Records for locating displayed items
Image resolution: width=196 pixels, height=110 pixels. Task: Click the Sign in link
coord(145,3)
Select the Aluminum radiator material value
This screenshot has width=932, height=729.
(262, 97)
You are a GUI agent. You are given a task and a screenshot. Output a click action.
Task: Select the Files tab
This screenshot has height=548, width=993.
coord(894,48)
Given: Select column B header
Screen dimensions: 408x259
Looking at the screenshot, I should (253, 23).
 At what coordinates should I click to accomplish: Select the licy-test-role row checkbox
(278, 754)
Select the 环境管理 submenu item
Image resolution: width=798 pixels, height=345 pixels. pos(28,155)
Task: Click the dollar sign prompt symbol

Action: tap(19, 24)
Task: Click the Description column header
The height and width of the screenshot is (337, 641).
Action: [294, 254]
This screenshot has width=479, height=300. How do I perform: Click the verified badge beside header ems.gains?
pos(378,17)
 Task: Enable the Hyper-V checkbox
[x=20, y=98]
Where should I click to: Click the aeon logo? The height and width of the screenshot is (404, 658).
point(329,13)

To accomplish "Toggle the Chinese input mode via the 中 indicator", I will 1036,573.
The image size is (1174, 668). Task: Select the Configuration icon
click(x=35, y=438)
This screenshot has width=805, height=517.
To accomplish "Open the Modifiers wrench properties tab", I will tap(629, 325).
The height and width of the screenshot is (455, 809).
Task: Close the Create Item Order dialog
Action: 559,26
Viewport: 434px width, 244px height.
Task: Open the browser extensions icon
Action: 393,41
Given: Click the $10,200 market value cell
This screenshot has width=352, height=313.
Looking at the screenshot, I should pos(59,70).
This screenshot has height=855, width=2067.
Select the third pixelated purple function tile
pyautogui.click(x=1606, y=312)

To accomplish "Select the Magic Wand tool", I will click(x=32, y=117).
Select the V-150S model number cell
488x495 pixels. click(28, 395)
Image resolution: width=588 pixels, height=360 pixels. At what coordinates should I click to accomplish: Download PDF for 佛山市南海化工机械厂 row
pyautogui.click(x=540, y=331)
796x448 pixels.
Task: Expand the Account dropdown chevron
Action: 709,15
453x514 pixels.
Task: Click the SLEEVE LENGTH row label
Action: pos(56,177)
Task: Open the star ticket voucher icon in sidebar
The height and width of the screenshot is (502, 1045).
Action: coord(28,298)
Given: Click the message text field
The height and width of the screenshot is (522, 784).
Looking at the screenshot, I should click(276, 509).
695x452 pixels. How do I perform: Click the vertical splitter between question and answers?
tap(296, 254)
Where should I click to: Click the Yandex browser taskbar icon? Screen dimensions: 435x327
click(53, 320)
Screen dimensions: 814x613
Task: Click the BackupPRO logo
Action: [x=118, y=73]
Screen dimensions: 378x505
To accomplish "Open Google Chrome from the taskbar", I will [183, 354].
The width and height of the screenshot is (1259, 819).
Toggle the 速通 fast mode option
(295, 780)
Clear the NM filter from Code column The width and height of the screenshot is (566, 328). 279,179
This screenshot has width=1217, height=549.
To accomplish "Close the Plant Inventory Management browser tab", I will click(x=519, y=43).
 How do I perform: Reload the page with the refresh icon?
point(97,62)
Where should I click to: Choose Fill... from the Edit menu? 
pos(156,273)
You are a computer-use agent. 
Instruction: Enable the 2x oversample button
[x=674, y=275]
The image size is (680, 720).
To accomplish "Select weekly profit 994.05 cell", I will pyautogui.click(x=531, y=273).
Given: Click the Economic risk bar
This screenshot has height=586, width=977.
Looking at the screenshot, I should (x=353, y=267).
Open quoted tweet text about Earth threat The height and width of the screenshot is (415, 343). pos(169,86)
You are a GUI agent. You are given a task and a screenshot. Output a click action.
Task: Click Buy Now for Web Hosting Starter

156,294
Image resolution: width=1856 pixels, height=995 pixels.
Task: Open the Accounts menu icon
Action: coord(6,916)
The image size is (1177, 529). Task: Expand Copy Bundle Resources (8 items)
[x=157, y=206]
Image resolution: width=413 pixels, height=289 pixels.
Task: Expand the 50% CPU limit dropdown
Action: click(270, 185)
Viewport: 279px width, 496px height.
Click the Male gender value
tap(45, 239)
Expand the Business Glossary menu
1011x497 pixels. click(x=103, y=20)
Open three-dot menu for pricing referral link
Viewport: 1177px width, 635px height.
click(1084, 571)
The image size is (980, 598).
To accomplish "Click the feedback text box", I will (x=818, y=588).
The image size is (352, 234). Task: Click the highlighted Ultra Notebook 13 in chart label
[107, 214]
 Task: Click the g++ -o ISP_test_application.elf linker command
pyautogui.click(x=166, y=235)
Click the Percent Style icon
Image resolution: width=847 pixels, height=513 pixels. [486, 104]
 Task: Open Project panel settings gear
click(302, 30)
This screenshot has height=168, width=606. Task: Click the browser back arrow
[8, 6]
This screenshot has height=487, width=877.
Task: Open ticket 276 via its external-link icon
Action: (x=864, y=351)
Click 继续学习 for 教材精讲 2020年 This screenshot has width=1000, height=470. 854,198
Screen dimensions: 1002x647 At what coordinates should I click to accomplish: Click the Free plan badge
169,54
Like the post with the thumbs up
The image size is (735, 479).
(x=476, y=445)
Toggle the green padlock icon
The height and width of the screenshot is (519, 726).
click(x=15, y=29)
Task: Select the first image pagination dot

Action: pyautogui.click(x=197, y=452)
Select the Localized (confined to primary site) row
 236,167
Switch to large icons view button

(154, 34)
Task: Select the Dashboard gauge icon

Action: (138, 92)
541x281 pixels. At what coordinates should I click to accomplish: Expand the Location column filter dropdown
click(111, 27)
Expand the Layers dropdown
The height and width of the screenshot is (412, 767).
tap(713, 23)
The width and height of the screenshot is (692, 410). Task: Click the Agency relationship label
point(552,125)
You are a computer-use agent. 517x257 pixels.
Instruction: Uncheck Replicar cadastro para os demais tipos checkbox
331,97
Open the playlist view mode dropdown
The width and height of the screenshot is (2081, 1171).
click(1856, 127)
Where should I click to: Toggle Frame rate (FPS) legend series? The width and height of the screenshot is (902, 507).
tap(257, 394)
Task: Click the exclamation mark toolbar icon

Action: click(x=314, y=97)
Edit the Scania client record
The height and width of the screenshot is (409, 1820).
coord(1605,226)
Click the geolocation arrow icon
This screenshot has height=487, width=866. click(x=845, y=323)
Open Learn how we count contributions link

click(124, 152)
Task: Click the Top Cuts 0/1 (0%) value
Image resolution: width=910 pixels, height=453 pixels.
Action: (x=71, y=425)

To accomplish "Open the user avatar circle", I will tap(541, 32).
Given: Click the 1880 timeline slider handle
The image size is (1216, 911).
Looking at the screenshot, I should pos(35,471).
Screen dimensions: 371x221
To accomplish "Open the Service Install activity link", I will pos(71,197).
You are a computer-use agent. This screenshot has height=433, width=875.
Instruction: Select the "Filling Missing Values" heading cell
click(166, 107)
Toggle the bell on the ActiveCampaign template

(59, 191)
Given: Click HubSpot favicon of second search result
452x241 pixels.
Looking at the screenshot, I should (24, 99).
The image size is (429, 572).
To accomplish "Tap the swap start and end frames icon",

## [Task goal]
Switch every "checkbox" to "check box" in the rows from the first line through the line containing "click(x=35, y=438)", and reproduce those rows with all else unchanged.

## [Expected output]
Image resolution: width=196 pixels, height=110 pixels. Task: Click the Sign in link
coord(145,3)
Select the Aluminum radiator material value
This screenshot has width=932, height=729.
(262, 97)
You are a GUI agent. You are given a task and a screenshot. Output a click action.
Task: Select the Files tab
This screenshot has height=548, width=993.
coord(894,48)
Given: Select column B header
Screen dimensions: 408x259
Looking at the screenshot, I should (253, 23).
 At what coordinates should I click to accomplish: Select the licy-test-role row check box
(278, 754)
Select the 环境管理 submenu item
Image resolution: width=798 pixels, height=345 pixels. pos(28,155)
Task: Click the dollar sign prompt symbol

Action: tap(19, 24)
Task: Click the Description column header
The height and width of the screenshot is (337, 641).
Action: [294, 254]
This screenshot has width=479, height=300. How do I perform: Click the verified badge beside header ems.gains?
pos(378,17)
 Task: Enable the Hyper-V check box
[x=20, y=98]
Where should I click to: Click the aeon logo? The height and width of the screenshot is (404, 658).
point(329,13)

To accomplish "Toggle the Chinese input mode via the 中 indicator", I will 1036,573.
The image size is (1174, 668). Task: Select the Configuration icon
click(x=35, y=438)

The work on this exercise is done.